Task objective ▸
Nothing in the listing should differ in your copy; retype it all exactly.

Material for this task ▸
^^^^^^^^

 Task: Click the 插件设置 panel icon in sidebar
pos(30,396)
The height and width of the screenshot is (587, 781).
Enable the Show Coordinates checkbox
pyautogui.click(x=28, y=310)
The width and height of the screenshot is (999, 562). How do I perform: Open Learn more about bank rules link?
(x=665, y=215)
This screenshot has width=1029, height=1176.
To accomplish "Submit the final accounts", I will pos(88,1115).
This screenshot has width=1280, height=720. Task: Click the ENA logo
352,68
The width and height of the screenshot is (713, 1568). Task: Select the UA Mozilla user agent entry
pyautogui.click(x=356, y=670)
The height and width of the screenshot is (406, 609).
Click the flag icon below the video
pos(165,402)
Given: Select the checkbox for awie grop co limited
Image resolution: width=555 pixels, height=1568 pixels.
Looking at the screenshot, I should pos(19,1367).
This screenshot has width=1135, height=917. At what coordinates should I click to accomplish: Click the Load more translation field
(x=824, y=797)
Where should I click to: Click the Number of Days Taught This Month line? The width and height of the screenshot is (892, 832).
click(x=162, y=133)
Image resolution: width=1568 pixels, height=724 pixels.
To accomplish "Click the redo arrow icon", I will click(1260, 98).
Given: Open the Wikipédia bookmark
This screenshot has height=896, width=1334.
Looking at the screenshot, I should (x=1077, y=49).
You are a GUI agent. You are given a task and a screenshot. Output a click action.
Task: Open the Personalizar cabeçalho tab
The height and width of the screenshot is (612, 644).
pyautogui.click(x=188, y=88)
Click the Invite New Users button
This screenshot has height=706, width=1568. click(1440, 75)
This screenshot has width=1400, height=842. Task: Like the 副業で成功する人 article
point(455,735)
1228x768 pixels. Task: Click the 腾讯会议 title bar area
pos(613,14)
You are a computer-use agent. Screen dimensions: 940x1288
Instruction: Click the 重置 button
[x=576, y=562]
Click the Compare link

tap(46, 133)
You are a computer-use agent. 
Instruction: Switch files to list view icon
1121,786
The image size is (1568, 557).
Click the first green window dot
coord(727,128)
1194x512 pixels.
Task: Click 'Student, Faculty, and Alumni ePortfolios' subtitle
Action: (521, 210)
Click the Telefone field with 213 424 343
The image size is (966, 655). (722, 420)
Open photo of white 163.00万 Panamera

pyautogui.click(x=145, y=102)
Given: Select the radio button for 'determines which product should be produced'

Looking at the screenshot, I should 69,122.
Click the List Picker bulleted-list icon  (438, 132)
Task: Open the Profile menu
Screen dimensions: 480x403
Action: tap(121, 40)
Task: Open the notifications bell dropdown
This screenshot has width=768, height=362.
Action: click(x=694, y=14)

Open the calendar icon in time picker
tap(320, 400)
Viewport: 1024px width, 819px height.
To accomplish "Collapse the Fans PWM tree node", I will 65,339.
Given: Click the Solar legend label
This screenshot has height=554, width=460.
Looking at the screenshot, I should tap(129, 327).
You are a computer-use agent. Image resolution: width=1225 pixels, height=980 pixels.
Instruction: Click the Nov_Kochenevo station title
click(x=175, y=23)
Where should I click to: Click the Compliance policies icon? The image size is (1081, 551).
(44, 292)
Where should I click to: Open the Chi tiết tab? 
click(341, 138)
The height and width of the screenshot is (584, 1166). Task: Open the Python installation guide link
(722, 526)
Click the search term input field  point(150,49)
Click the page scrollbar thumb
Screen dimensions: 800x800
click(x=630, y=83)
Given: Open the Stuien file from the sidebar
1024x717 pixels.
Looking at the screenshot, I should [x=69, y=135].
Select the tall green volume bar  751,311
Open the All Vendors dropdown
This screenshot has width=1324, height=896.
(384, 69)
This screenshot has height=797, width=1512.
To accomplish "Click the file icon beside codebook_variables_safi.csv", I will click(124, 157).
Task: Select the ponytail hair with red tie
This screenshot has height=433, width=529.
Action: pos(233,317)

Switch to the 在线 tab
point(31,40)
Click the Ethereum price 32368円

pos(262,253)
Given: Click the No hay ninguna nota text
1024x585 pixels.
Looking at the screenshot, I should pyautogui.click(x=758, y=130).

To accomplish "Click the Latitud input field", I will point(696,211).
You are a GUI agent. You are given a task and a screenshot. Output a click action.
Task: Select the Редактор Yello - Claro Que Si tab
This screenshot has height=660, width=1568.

^^^^^^^^

Finished exercise ▸
 Task: Click the 插件设置 panel icon in sidebar
pos(30,396)
The height and width of the screenshot is (587, 781).
Enable the Show Coordinates checkbox
pyautogui.click(x=28, y=310)
The width and height of the screenshot is (999, 562). How do I perform: Open Learn more about bank rules link?
(x=665, y=215)
This screenshot has width=1029, height=1176.
To accomplish "Submit the final accounts", I will pos(88,1115).
This screenshot has width=1280, height=720. Task: Click the ENA logo
352,68
The width and height of the screenshot is (713, 1568). Task: Select the UA Mozilla user agent entry
pyautogui.click(x=356, y=670)
The height and width of the screenshot is (406, 609).
Click the flag icon below the video
pos(165,402)
Given: Select the checkbox for awie grop co limited
Image resolution: width=555 pixels, height=1568 pixels.
Looking at the screenshot, I should pos(19,1367).
This screenshot has width=1135, height=917. At what coordinates should I click to accomplish: Click the Load more translation field
(x=824, y=797)
Where should I click to: Click the Number of Days Taught This Month line? The width and height of the screenshot is (892, 832).
click(x=162, y=133)
Image resolution: width=1568 pixels, height=724 pixels.
To accomplish "Click the redo arrow icon", I will click(1260, 98).
Given: Open the Wikipédia bookmark
This screenshot has height=896, width=1334.
Looking at the screenshot, I should (x=1077, y=49).
You are a GUI agent. You are given a task and a screenshot. Output a click action.
Task: Open the Personalizar cabeçalho tab
The height and width of the screenshot is (612, 644).
pyautogui.click(x=188, y=88)
Click the Invite New Users button
This screenshot has height=706, width=1568. click(1440, 75)
This screenshot has width=1400, height=842. Task: Like the 副業で成功する人 article
point(455,735)
1228x768 pixels. Task: Click the 腾讯会议 title bar area
pos(613,14)
You are a computer-use agent. Screen dimensions: 940x1288
Instruction: Click the 重置 button
[x=576, y=562]
Click the Compare link

tap(46, 133)
You are a computer-use agent. 
Instruction: Switch files to list view icon
1121,786
The image size is (1568, 557).
Click the first green window dot
coord(727,128)
1194x512 pixels.
Task: Click 'Student, Faculty, and Alumni ePortfolios' subtitle
Action: (521, 210)
Click the Telefone field with 213 424 343
The image size is (966, 655). (722, 420)
Open photo of white 163.00万 Panamera

pyautogui.click(x=145, y=102)
Given: Select the radio button for 'determines which product should be produced'

Looking at the screenshot, I should 69,122.
Click the List Picker bulleted-list icon  (438, 132)
Task: Open the Profile menu
Screen dimensions: 480x403
Action: tap(121, 40)
Task: Open the notifications bell dropdown
This screenshot has width=768, height=362.
Action: click(x=694, y=14)

Open the calendar icon in time picker
tap(320, 400)
Viewport: 1024px width, 819px height.
To accomplish "Collapse the Fans PWM tree node", I will 65,339.
Given: Click the Solar legend label
This screenshot has height=554, width=460.
Looking at the screenshot, I should tap(129, 327).
You are a computer-use agent. Image resolution: width=1225 pixels, height=980 pixels.
Instruction: Click the Nov_Kochenevo station title
click(x=175, y=23)
Where should I click to: Click the Compliance policies icon? The image size is (1081, 551).
(44, 292)
Where should I click to: Open the Chi tiết tab? 
click(341, 138)
The height and width of the screenshot is (584, 1166). Task: Open the Python installation guide link
(722, 526)
Click the search term input field  point(150,49)
Click the page scrollbar thumb
Screen dimensions: 800x800
click(x=630, y=83)
Given: Open the Stuien file from the sidebar
1024x717 pixels.
Looking at the screenshot, I should [x=69, y=135].
Select the tall green volume bar  751,311
Open the All Vendors dropdown
This screenshot has width=1324, height=896.
(384, 69)
This screenshot has height=797, width=1512.
To accomplish "Click the file icon beside codebook_variables_safi.csv", I will click(124, 157).
Task: Select the ponytail hair with red tie
This screenshot has height=433, width=529.
Action: pos(233,317)

Switch to the 在线 tab
point(31,40)
Click the Ethereum price 32368円

pos(262,253)
Given: Click the No hay ninguna nota text
1024x585 pixels.
Looking at the screenshot, I should pyautogui.click(x=758, y=130).

To accomplish "Click the Latitud input field", I will point(696,211).
You are a GUI agent. You are given a task and a screenshot. Output a click action.
Task: Select the Редактор Yello - Claro Que Si tab
This screenshot has height=660, width=1568.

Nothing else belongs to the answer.